### The problem
Render the lines of the records as a Markdown table with the columns Row and Line, starting at the line that contains "Viewport: 1199px width, 368px" and ending at the line that contains "Action: tap(610, 63)". Leave out blank lines.

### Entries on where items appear
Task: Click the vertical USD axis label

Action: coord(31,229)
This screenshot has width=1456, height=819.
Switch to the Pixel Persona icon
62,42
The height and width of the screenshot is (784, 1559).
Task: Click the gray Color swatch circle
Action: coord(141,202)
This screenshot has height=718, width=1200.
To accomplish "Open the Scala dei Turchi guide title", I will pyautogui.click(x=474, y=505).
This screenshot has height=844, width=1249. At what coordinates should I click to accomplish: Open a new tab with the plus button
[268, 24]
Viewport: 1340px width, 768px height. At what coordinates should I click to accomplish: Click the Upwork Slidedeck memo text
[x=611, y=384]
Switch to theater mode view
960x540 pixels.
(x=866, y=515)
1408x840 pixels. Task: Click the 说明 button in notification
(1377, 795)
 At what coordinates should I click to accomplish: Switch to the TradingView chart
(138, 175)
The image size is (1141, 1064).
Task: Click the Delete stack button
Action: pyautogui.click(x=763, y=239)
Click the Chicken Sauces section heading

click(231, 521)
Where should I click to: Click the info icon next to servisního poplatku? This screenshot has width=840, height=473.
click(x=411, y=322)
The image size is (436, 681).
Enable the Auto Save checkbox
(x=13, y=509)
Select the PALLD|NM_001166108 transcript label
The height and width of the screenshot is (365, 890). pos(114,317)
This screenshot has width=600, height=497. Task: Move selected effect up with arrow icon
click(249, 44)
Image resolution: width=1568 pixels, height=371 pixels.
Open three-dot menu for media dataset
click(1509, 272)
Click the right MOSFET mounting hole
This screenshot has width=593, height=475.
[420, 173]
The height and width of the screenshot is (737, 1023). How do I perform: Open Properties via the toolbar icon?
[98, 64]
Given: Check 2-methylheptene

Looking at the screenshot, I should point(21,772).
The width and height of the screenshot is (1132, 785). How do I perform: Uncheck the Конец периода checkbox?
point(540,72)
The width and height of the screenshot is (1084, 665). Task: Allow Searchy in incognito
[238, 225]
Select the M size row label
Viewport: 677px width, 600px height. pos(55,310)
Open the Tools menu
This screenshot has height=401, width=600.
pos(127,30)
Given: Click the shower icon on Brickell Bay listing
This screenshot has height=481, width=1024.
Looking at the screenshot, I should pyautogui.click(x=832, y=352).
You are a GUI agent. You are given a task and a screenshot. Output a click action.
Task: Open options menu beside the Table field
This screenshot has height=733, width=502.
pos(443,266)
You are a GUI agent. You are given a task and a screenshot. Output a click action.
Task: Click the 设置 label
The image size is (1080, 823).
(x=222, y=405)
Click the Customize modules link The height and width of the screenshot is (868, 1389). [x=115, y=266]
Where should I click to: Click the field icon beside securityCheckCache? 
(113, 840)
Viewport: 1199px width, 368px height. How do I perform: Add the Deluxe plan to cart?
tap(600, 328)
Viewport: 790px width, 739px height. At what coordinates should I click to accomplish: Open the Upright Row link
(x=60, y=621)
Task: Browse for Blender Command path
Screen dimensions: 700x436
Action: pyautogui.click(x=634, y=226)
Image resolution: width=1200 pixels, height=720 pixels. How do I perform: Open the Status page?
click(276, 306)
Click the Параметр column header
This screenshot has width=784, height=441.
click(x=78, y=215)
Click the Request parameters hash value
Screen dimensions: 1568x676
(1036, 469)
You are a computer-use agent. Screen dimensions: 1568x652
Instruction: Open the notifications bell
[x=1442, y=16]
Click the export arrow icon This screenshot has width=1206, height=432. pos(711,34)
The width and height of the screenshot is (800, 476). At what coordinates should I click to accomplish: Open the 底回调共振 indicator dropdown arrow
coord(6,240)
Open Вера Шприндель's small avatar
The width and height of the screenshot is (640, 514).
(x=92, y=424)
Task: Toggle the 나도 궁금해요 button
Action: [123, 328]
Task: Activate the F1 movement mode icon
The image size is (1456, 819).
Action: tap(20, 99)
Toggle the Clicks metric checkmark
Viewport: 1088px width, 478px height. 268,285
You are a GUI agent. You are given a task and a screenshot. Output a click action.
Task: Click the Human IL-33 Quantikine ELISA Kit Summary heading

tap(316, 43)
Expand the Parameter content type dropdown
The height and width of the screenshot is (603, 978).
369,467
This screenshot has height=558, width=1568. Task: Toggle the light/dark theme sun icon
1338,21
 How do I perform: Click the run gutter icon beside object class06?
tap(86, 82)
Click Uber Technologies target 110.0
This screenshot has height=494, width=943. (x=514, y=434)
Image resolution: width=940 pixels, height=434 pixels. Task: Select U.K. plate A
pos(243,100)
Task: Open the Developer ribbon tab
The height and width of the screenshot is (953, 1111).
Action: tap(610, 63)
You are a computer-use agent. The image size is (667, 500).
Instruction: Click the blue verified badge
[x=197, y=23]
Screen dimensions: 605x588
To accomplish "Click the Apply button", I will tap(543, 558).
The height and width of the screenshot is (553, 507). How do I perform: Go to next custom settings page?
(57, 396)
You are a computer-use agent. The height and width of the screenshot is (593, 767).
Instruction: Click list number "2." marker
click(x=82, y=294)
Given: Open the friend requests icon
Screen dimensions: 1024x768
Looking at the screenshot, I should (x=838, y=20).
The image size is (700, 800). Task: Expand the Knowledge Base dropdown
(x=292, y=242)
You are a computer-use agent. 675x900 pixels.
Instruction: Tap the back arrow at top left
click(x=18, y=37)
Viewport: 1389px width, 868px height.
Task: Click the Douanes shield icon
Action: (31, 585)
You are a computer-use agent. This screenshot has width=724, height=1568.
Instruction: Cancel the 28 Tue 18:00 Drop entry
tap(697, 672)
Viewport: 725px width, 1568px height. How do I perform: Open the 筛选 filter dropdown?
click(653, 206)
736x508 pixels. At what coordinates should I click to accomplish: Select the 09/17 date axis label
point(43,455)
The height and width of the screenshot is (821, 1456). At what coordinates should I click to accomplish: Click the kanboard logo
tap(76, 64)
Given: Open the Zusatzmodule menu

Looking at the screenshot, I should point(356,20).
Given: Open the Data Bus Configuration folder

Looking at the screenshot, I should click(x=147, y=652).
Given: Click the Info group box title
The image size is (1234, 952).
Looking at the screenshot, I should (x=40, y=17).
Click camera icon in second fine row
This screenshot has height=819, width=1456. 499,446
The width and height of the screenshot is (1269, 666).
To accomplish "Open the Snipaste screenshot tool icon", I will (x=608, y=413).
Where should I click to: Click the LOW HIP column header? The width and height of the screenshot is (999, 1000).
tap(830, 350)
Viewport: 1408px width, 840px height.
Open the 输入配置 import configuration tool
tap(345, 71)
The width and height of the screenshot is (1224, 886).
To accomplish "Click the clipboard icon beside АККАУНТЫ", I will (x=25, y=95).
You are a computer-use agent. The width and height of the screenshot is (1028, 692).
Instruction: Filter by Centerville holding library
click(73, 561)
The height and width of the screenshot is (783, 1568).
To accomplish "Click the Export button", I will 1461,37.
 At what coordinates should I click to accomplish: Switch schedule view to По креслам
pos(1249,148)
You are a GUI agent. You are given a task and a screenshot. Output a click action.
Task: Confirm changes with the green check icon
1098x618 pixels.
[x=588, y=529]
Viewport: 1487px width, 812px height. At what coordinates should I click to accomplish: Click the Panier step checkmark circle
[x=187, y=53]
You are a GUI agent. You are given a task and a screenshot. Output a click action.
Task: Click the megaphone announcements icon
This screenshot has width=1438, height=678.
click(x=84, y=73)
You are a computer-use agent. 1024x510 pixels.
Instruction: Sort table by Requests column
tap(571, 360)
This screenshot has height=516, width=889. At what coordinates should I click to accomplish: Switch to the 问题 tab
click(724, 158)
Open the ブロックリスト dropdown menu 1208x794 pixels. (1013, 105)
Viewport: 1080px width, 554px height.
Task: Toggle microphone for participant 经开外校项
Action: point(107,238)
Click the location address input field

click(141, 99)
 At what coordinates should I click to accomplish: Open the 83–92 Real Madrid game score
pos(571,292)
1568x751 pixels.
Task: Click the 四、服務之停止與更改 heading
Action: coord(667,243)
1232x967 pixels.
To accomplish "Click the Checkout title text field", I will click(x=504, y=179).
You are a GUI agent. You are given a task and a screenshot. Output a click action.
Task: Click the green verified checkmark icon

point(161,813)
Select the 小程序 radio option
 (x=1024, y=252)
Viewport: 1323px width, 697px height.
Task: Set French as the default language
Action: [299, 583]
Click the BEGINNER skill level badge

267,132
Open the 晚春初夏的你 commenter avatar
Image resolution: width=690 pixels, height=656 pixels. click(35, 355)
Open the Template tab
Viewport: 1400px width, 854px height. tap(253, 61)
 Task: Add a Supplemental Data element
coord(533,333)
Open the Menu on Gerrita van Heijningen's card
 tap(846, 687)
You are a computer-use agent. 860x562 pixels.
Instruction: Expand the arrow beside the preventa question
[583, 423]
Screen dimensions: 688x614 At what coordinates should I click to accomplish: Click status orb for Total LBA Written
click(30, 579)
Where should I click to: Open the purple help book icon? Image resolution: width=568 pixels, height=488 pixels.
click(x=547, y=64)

### Response
| Row | Line |
|---|---|
| 1 | Viewport: 1199px width, 368px height. How do I perform: Add the Deluxe plan to cart? |
| 2 | tap(600, 328) |
| 3 | Viewport: 790px width, 739px height. At what coordinates should I click to accomplish: Open the Upright Row link |
| 4 | (x=60, y=621) |
| 5 | Task: Browse for Blender Command path |
| 6 | Screen dimensions: 700x436 |
| 7 | Action: pyautogui.click(x=634, y=226) |
| 8 | Image resolution: width=1200 pixels, height=720 pixels. How do I perform: Open the Status page? |
| 9 | click(276, 306) |
| 10 | Click the Параметр column header |
| 11 | This screenshot has width=784, height=441. |
| 12 | click(x=78, y=215) |
| 13 | Click the Request parameters hash value |
| 14 | Screen dimensions: 1568x676 |
| 15 | (1036, 469) |
| 16 | You are a computer-use agent. Screen dimensions: 1568x652 |
| 17 | Instruction: Open the notifications bell |
| 18 | [x=1442, y=16] |
| 19 | Click the export arrow icon This screenshot has width=1206, height=432. pos(711,34) |
| 20 | The width and height of the screenshot is (800, 476). At what coordinates should I click to accomplish: Open the 底回调共振 indicator dropdown arrow |
| 21 | coord(6,240) |
| 22 | Open Вера Шприндель's small avatar |
| 23 | The width and height of the screenshot is (640, 514). |
| 24 | (x=92, y=424) |
| 25 | Task: Toggle the 나도 궁금해요 button |
| 26 | Action: [123, 328] |
| 27 | Task: Activate the F1 movement mode icon |
| 28 | The image size is (1456, 819). |
| 29 | Action: tap(20, 99) |
| 30 | Toggle the Clicks metric checkmark |
| 31 | Viewport: 1088px width, 478px height. 268,285 |
| 32 | You are a GUI agent. You are given a task and a screenshot. Output a click action. |
| 33 | Task: Click the Human IL-33 Quantikine ELISA Kit Summary heading |
| 34 | tap(316, 43) |
| 35 | Expand the Parameter content type dropdown |
| 36 | The height and width of the screenshot is (603, 978). |
| 37 | 369,467 |
| 38 | This screenshot has height=558, width=1568. Task: Toggle the light/dark theme sun icon |
| 39 | 1338,21 |
| 40 |  How do I perform: Click the run gutter icon beside object class06? |
| 41 | tap(86, 82) |
| 42 | Click Uber Technologies target 110.0 |
| 43 | This screenshot has height=494, width=943. (x=514, y=434) |
| 44 | Image resolution: width=940 pixels, height=434 pixels. Task: Select U.K. plate A |
| 45 | pos(243,100) |
| 46 | Task: Open the Developer ribbon tab |
| 47 | The height and width of the screenshot is (953, 1111). |
| 48 | Action: tap(610, 63) |